Gabriel Orozco and Felipe Dulzaides think as I do, that nothing should be done with the building, just clean it and allow the public to enter. The National Art Schools are an accurate monument of the sentimental landscape of the Revolution. A building larger than itself. The immensity of its eccentricity contradicts its fragility and ruin. Once, while visiting it with master Alberto Kalach, he told me that he would like to see it flooded and converted into a Turkish bath, its coliseum domes protecting its bathers from the sun. A new red landscape of reflections and shadows that I also fantasize about. To see each of the futures that are not, that remains the most sublime project. But, once in front of it, under the burden of all its history, it appears to bystanders in silence. Its biography does not define its form, because the form always forgets where it comes from.
The last time Garatti visited Havana, he gave a public talk. I, still a student, asked him from my seat: “Do you think that, if your work had not been a victim of politics, it would be so recognized today?” My question came too late: Garatti was no longer there, as he was not in the battered body that stopped beating a few months ago. His senile dementia is not related to his passion, only to his age. Although such a project can only be born of insane passion.

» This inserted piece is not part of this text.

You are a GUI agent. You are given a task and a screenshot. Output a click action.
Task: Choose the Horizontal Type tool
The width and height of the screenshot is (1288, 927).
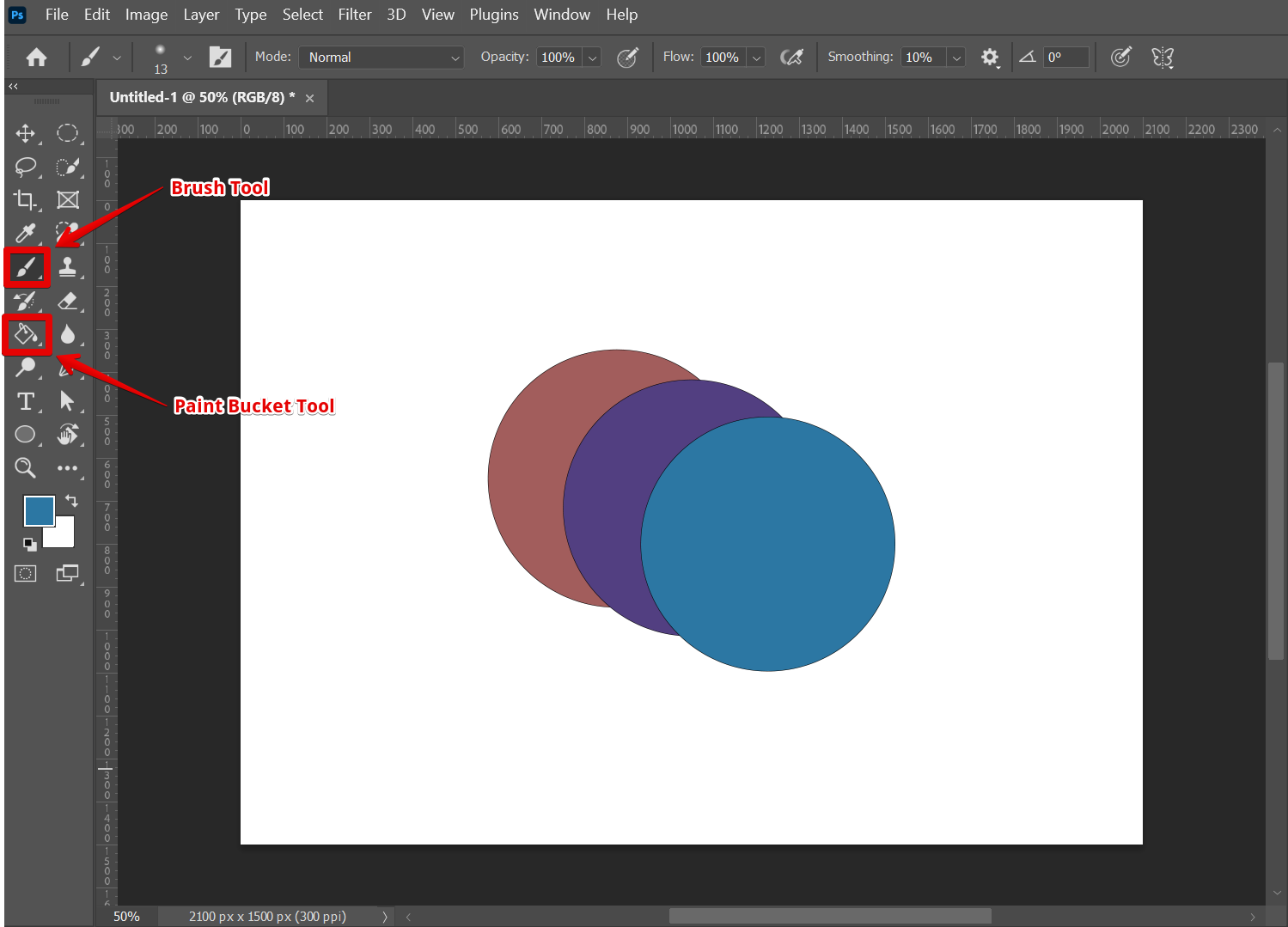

During the brief period when I was allowed to teach Theory of Architecture at the Faculty of Architecture in Havana, one of the exercises I did with the students was to plan the total demolition of the building and return it to its initial state as a golf course. I forced the students to take the blame and write the last words of Garatti’s building. I asked them, very calmly, to design the 18th hole where the building stands today. Some complied with the order with a certain strangeness, others understood that, in life, if you don’t do it, someone else will. My favorites were those who hated me the most, those whose ethics (or passion) made them oppose their teacher and an infamous order. When a building does something like that, it already belongs to everyone, because it is anchored to the feeling of a nation. The story of Garatti and his project is that of a stubborn virtuoso who witnessed firsthand the inevitable failure of human efforts in the face of the limits of the world. The most beautiful stories have always been those of the vanquished.
In 2010 Junya Ishigami was invited to represent Japan at the Venice Architecture Biennale. On this occasion, he titled his exhibition with a simple explanation “Architecture as Air: Study for Château La Coste”. Ishigami used 7-millimeter carbon fiber tubes to set in the room the contours, in almost real scale, of one of his projects. There, one could imagine the absent space drawn with these thin, delicate white lines, which almost disappeared in the eye. Just on the day of the inauguration, when the first visitors were entering the Arsenale, a cat tripped over the piece and the whole installation collapsed. The following days, as you entered the Japanese pavilion, you were greeted by a hand-drawn sign by Ishigami saying, with the sincerity of a thousand-year-old haiku, “Iʼm sorry / Itʼs broken.” That year the jury of the Venice Biennale awarded the Golden Lion to this piece. Making architecture is also a way of not being alone.